No one said anything, so Henry said to Charlie, “That your wife was in here before?”
Charlie stood up and took the Map off Henry’s lap. He headed for the door but he wasn’t fast enough. Henry said, “I would burn her cunt first.”
Margie knew he’d say something like that. The guy who wrote The Silence of the Lambs knew what this business was all about. She was beginning to wonder if maybe the author had interviewed Henry. Even though Charlie tried to get out before Henry spoke, the others weren’t expecting he’d say what he said, and they were still sitting, stricken. Henry saw to it that they’d hear, once he realized that he was not going to get out. Henry planned it. Margie knew he was planning it. The words
themselves meant nothing to Henry; but Margie suspected he got the reaction he was looking for.
Nobody could look at Margie when they left the room. Except the psychiatrist. He said to Margie, “He was a terribly abused child.”
Margie said, “I know. That’s why this isn’t really bothering me.”

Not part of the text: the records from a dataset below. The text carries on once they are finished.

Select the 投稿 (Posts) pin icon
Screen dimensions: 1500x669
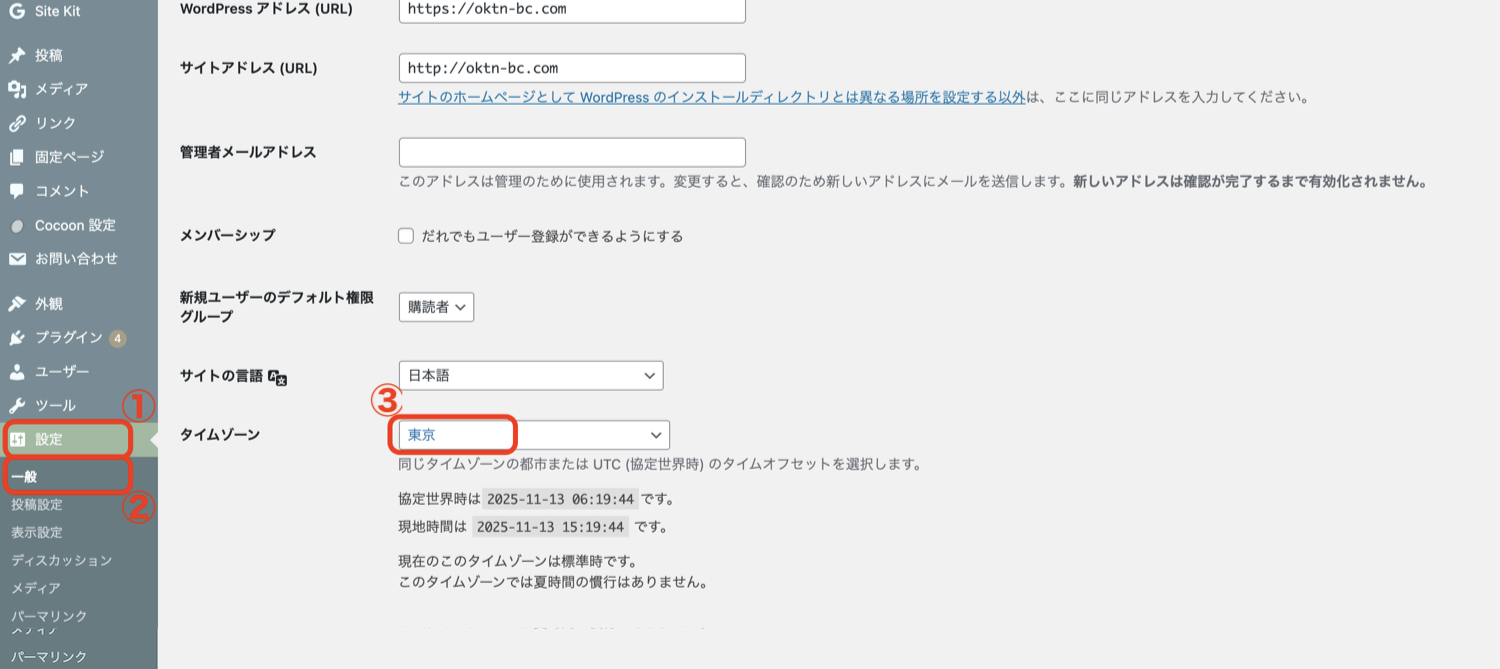point(17,54)
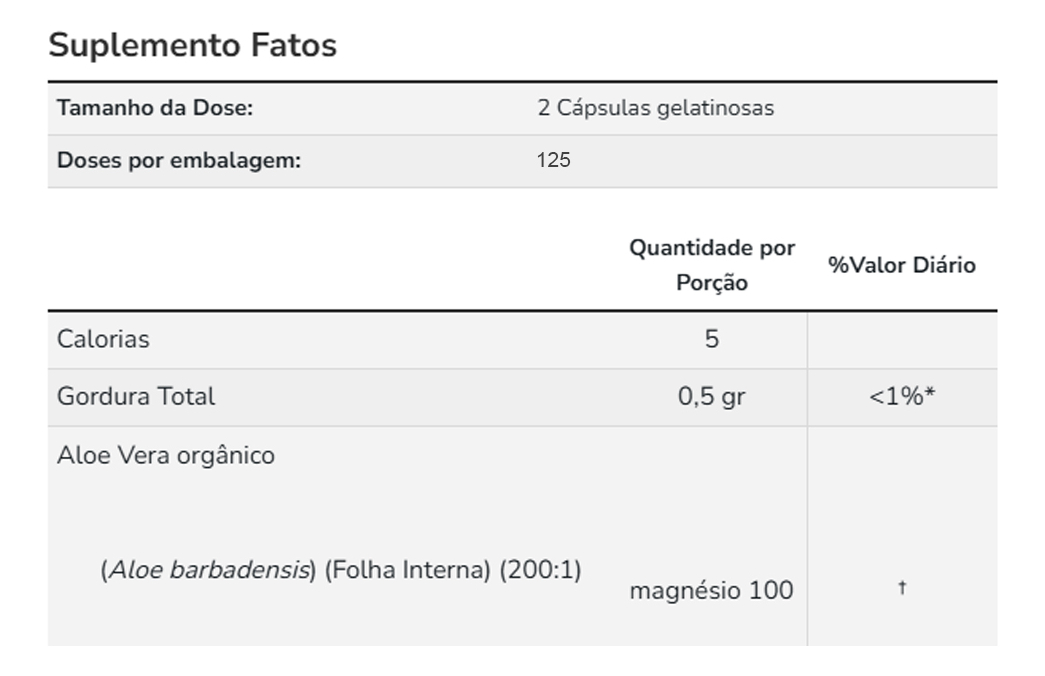The width and height of the screenshot is (1045, 676).
Task: Select the "Doses por embalagem:" label
Action: point(179,160)
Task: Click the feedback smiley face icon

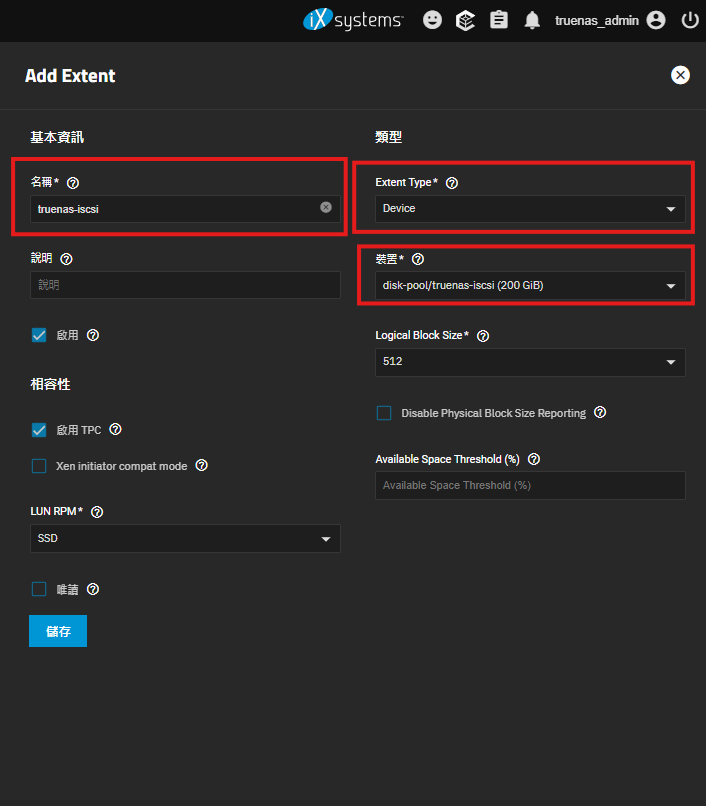Action: pos(432,20)
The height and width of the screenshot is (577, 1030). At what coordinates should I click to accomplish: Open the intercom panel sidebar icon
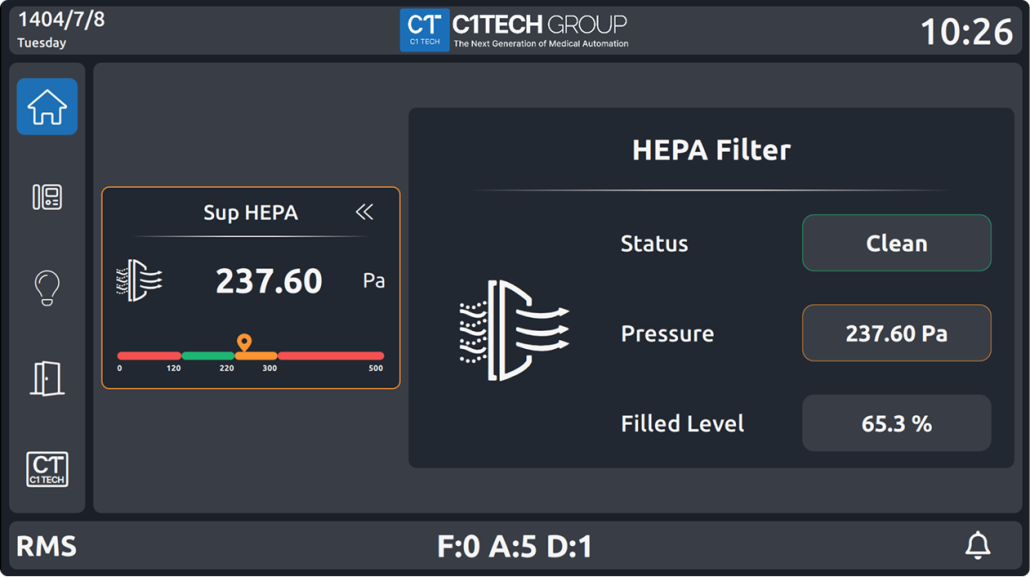47,197
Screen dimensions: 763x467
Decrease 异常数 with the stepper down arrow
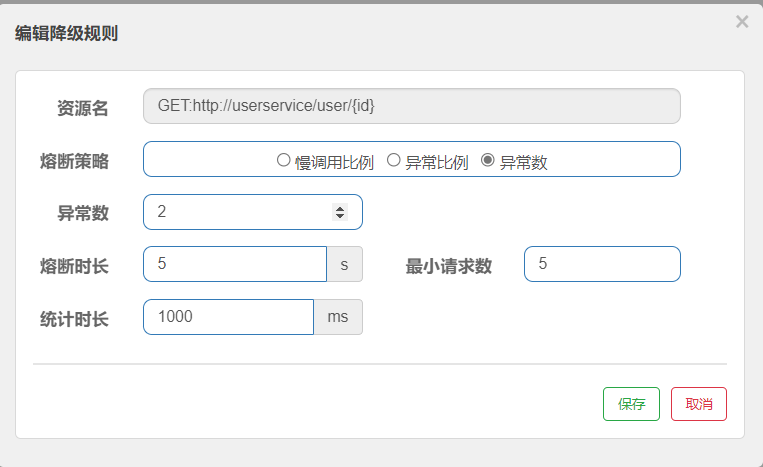click(x=340, y=216)
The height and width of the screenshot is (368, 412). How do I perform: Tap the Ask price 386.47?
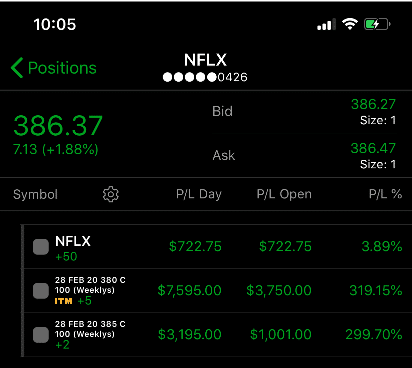click(x=373, y=148)
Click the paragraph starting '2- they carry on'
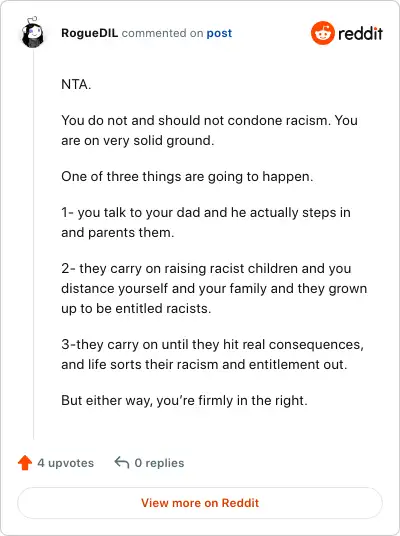400x536 pixels. (214, 289)
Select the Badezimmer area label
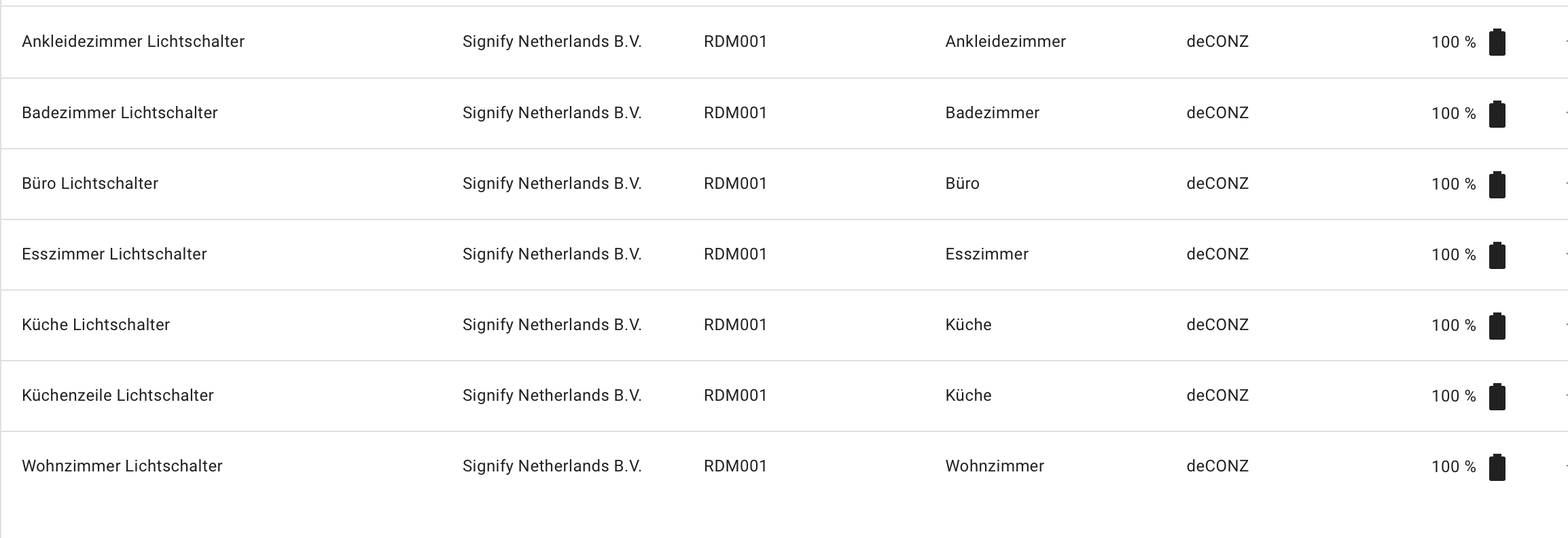This screenshot has height=538, width=1568. [992, 113]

That night at SkyDome, Margie realized what a pretty song the Canadian national anthem was. Even though it took “Oh Canada” to make her feel she was back in the real world again, she couldn’t get into the game and neither could anyone else. They’d glance up when a roar rose from the crowd, glance up whenever the new guy stepped up to the plate—the big black rookie from Connecticut—glance up at each of Clemens’s pitches, all the while talking and cracking peanuts. They shelled bag after bag of peanuts, eating them the way chain-smokers devour cigarettes. They took turns going for beer. As soon as the beer person came back, he’d say, “What’d I miss?” just like at a normal ball game. But he wasn’t talking about the game. He was referring to the Henry Maxson debate. It took them six innings to stop discussing Henry Maxson and his version of the story; the kid he saw set the fire. It was Hightower who couldn’t take any more, who just got tired of trying to convince them what he believed about Henry Maxson. So he changed tack. He became philosophical instead as he tried to get across what he felt one last time.

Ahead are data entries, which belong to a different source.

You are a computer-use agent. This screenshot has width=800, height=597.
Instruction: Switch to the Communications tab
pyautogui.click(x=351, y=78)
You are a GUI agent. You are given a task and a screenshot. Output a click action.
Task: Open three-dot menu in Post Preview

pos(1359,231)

He sat back into his seat, looked out at the game, and said, “I do my job. That’s all I’ve ever wanted to do. Just my job. When there’s a fire in Hartford, some black family or some ’Rican family—sometimes even some white family—they don’t have a place to live anymore. That’s why I know where you’re comin’ from, Charlie. I want to catch the firebugs so they don’t set more fires. So two old people won’t be out on the street without even a photograph to remember their lives before they get shuffled off to somewhere they don’t want to go. But here, you and me split off. This guy Maxson set that fire. I know it. You know it. He was describing himself, telling us how he did it. And he’s caught. He’s not going to get out of there because this isn’t a book where the bad guy escapes by eating the face off a dumb guard and then ends up in Rio. No more fires from Henry Maxson. So what’s your point, Charlie? Why is it that I’m satisfied and you’re not?”